Prompt
Report the count of lines in the entries below that contain "Expand", and leave out everything else.

Records
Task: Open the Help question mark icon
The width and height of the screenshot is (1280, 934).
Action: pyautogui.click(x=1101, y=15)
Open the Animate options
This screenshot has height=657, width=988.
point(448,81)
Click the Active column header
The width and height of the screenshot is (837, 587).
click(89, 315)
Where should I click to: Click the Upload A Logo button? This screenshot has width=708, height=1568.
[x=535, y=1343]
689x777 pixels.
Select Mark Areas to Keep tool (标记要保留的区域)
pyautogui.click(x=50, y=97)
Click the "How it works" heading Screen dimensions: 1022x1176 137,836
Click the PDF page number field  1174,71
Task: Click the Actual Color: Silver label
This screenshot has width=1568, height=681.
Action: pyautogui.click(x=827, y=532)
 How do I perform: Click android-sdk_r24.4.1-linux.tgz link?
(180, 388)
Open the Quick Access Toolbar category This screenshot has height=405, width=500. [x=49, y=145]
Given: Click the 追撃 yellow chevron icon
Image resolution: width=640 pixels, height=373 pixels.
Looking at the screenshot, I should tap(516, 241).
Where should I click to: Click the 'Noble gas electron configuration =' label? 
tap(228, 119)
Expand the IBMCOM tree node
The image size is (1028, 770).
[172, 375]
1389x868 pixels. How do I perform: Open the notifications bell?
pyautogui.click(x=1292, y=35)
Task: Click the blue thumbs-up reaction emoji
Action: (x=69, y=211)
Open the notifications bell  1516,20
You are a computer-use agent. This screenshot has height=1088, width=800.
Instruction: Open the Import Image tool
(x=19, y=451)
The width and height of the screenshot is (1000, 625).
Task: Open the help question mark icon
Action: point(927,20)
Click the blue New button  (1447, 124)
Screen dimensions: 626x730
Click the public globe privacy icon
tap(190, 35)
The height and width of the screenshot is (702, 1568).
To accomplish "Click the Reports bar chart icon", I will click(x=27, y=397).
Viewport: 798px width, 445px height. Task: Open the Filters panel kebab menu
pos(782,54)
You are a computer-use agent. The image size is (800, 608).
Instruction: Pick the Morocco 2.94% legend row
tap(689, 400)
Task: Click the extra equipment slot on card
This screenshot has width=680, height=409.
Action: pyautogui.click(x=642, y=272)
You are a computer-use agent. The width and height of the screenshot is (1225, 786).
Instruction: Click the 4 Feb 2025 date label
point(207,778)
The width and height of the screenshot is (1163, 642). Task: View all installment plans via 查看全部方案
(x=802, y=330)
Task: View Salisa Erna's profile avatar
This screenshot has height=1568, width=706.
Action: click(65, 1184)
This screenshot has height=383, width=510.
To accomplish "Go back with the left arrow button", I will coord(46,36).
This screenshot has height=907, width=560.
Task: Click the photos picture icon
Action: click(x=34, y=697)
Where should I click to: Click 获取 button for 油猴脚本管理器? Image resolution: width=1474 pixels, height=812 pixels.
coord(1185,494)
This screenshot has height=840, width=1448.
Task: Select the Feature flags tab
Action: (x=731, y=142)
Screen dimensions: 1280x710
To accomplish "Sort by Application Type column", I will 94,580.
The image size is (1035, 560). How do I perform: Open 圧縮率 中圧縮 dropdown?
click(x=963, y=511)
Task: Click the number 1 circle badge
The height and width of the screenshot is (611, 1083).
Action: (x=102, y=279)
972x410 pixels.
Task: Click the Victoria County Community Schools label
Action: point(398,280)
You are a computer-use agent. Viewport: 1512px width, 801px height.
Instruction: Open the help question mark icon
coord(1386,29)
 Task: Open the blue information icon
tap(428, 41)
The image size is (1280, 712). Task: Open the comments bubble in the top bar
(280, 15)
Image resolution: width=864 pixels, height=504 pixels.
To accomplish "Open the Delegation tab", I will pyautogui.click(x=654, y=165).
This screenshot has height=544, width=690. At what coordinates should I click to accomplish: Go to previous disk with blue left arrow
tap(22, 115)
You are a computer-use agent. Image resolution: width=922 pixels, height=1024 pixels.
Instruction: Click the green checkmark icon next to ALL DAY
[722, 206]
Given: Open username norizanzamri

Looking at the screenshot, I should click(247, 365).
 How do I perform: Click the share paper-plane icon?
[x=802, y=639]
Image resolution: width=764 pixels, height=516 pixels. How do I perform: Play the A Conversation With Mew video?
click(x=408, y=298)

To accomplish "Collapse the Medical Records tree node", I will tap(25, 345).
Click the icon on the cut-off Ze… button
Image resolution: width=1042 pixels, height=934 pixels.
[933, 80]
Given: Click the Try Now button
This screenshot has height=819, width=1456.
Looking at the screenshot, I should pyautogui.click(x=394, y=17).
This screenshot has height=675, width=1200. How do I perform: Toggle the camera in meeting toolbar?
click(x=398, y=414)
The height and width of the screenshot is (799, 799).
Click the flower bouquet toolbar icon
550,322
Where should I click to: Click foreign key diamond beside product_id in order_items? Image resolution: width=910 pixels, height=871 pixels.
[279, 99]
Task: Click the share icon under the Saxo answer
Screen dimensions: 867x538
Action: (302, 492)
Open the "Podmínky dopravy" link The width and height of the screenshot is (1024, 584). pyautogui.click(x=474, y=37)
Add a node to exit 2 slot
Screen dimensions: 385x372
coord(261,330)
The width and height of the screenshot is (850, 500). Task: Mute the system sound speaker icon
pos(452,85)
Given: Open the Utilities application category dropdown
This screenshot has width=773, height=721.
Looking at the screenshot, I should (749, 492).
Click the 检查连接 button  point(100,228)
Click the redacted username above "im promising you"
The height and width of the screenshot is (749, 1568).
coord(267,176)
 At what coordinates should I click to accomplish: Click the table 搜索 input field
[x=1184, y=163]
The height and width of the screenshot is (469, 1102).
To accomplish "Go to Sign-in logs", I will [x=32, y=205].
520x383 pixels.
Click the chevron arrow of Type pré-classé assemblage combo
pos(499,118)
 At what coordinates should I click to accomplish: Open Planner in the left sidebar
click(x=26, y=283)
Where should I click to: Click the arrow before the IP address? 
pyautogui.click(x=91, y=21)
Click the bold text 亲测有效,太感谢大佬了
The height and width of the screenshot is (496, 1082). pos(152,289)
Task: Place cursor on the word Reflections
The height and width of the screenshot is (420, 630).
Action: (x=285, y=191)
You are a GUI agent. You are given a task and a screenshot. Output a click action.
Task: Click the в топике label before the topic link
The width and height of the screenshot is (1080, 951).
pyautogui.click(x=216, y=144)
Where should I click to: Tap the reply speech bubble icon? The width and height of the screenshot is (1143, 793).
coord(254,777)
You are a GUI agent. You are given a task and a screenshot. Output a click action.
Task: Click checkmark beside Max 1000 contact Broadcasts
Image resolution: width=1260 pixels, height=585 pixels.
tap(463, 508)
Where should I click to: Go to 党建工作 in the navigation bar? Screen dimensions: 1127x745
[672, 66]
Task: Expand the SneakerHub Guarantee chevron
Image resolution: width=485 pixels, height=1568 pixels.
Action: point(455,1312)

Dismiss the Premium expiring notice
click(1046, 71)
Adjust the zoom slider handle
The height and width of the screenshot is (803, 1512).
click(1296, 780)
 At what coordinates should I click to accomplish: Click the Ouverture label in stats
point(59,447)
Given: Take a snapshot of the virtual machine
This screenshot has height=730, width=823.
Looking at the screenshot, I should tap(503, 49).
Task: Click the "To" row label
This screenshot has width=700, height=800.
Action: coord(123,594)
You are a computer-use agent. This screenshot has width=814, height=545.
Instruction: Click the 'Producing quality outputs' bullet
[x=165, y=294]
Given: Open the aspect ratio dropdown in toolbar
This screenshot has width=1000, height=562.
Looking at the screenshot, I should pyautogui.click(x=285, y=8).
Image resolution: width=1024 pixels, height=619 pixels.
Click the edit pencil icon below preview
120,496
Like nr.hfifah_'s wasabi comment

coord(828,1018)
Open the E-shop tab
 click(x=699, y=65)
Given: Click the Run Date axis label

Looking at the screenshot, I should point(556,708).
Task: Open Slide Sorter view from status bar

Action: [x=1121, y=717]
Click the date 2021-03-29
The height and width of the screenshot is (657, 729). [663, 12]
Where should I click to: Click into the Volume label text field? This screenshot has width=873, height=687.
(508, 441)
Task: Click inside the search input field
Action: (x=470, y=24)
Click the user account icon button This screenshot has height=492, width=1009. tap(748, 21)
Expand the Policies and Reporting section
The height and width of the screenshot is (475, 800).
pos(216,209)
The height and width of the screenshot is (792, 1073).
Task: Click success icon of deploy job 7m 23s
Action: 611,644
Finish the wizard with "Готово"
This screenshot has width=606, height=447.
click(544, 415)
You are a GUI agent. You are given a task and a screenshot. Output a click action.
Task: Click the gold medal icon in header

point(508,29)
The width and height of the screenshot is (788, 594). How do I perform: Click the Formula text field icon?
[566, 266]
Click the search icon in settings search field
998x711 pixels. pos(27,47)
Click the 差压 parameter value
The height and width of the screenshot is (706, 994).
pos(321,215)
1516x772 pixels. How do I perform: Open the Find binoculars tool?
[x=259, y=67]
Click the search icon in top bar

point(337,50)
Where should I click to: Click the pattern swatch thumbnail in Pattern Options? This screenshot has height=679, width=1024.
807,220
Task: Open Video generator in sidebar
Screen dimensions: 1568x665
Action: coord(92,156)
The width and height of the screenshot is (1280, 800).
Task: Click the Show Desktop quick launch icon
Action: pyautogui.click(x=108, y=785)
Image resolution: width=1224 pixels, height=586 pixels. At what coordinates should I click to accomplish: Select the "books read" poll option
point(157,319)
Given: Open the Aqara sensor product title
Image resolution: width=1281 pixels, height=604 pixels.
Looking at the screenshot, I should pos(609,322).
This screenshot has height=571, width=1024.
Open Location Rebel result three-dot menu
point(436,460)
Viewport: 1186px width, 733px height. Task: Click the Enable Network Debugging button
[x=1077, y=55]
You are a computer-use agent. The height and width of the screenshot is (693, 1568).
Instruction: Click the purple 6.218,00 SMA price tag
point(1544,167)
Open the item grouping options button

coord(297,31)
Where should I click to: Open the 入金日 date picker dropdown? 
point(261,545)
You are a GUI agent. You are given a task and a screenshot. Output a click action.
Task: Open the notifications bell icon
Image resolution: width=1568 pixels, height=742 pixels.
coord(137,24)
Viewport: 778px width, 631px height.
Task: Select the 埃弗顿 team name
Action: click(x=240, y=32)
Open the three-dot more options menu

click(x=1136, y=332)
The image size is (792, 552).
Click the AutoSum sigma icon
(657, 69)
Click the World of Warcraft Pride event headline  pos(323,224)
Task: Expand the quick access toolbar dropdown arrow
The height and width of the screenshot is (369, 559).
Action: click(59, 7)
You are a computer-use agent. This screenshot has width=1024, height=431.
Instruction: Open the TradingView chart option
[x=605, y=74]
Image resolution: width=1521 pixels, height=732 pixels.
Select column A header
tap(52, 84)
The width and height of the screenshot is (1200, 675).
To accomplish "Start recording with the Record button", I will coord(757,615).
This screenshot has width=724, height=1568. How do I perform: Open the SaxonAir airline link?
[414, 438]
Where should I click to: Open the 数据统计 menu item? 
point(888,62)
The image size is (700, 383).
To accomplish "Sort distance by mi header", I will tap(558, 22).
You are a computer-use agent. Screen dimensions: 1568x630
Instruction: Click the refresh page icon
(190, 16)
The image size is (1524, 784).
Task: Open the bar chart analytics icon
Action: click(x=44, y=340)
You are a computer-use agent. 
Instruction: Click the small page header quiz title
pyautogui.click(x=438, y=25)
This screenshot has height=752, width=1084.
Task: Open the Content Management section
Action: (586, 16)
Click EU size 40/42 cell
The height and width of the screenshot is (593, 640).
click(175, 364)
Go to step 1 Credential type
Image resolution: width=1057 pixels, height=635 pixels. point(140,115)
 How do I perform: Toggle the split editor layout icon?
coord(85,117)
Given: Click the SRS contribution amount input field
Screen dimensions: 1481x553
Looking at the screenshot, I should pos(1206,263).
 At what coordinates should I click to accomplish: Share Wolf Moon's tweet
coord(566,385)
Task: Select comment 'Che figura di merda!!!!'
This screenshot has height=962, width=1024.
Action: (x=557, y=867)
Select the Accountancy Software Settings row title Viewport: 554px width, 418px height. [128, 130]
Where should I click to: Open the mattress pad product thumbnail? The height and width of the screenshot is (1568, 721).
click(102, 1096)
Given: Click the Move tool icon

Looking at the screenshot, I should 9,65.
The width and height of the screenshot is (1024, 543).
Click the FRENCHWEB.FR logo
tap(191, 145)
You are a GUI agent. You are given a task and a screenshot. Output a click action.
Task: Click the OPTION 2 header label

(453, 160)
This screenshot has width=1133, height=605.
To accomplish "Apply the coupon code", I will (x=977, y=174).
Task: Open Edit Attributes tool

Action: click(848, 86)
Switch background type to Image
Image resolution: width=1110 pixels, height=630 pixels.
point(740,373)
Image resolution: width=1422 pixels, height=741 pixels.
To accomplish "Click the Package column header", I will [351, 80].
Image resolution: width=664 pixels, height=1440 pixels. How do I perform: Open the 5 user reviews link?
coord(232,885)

Task result
4